Sep 22, 2023
ES 347 - Black Sexualities
Units: 3 ; Breadth Area: GE-UD-D; Diversity
An introduction to a broad range of sexual diversities within Black communities including LGBTQ identities to BDSM and polyamory. The course deals with the impact of slavery, pornography, sex work, and hip hop culture on affirmative Black sexual awareness.
Strongly Recommended Preparation: Upper division status (greater than 60 earned semester units) and completion of lower division Area D1-3 requirements.
Prerequisites: Completion of GE Areas A1, A2, A3 and B4 with grade C- (CR) or better.
Equivalent Quarter Course: ES 3165.
Possible Instructional Methods: Entirely On-ground, or Entirely Online, or Hybrid.
Grading: A-F or CR/NC (student choice).
Breadth Area(s) Satisfied: GE-UD-D - Upper Division Social Sciences, Overlay - Diversity
Course Typically Offered: Variable Intermittently
Student Learning Outcomes - Upon successful completion of this course students will be able to:
- Students will be able to explain discipline-specific theoretical frameworks including Black feminisms, Black and queer of color theory, and intersectionality (SLO #2)
- Students will be able to recognize the complexity and heterogeneity within Black sexual communities and the influence of and resistance to white male heterosexual patriarchal norms (SLO#3)

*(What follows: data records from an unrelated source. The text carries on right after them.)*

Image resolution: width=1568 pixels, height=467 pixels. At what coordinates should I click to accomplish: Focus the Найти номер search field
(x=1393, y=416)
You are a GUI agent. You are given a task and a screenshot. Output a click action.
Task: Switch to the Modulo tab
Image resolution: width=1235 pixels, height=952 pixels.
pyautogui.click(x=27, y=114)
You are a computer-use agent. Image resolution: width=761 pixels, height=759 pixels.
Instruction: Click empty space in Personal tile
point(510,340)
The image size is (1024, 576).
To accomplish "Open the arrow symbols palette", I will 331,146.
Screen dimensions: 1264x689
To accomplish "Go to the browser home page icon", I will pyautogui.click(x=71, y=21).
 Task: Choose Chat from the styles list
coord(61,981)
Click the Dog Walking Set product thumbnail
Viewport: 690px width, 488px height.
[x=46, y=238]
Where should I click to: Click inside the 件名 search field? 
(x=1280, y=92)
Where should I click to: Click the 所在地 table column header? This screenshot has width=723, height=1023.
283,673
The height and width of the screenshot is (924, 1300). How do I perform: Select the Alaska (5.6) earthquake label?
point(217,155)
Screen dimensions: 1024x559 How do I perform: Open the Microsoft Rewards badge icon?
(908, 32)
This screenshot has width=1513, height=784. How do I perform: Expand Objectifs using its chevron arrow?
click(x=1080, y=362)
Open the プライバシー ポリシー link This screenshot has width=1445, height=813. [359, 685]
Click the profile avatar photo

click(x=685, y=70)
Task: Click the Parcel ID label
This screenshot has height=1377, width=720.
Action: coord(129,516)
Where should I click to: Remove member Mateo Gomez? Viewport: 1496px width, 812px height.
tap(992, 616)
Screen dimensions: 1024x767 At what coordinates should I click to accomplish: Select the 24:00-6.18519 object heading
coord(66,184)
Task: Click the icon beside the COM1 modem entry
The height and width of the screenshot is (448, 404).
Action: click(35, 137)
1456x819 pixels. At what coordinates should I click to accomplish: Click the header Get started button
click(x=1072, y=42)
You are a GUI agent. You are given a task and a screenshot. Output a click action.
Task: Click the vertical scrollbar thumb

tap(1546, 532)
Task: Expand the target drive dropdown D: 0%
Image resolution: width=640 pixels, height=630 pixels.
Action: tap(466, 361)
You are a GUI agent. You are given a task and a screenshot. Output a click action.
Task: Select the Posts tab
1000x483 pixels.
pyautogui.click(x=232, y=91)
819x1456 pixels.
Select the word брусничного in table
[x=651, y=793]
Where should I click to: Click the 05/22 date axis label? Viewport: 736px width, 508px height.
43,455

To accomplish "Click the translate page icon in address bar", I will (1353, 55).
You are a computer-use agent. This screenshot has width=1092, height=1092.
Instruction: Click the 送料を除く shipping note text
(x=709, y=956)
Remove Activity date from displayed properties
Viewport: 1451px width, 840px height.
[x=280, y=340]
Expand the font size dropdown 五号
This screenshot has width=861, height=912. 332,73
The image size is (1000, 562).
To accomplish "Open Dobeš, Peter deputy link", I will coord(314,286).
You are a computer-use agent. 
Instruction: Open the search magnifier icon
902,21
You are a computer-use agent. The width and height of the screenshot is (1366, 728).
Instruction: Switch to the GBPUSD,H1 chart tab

- Students will be able to research and write effectively, in individual or collaborative contexts, on issues, ideas, perspectives, and values that affect Black Sexual communities and diversity within Black Sexual communities(SLO #4)
UD-D. Upper-division Social Sciences Learning Outcomes
Diversity Overlay Learning Outcomes
- analyze how power and social identity affect social outcomes for different cultural and economic groups using methods of social science inquiry and vocabulary appropriate to those methods;
- demonstrate an understanding of and ability to apply accurately disciplinary concepts of the social or behavioral sciences; and
- demonstrate an understanding of and ability to effectively plan or conduct research using an appropriate method of the social or behavioral sciences.
- describe the histories and/or experiences of one or more U. S. cultural groups and the resilience and agency of group members;
- identify structures of oppression and the diverse efforts and strategies used by groups to combat the effects of oppressive structures;
- analyze the intersection of the categories of race and gender as they affect cultural group members’ lived realities and/or as they are embodied in personal and collective identities;
- recognize the way that multiple differences (including, for example, gender, class, sexuality, religion, disability, immigration status, gender expression, color/phenotype, racial mixture, linguistic expression, and/or age) within cultural groups complicate individual and group identities.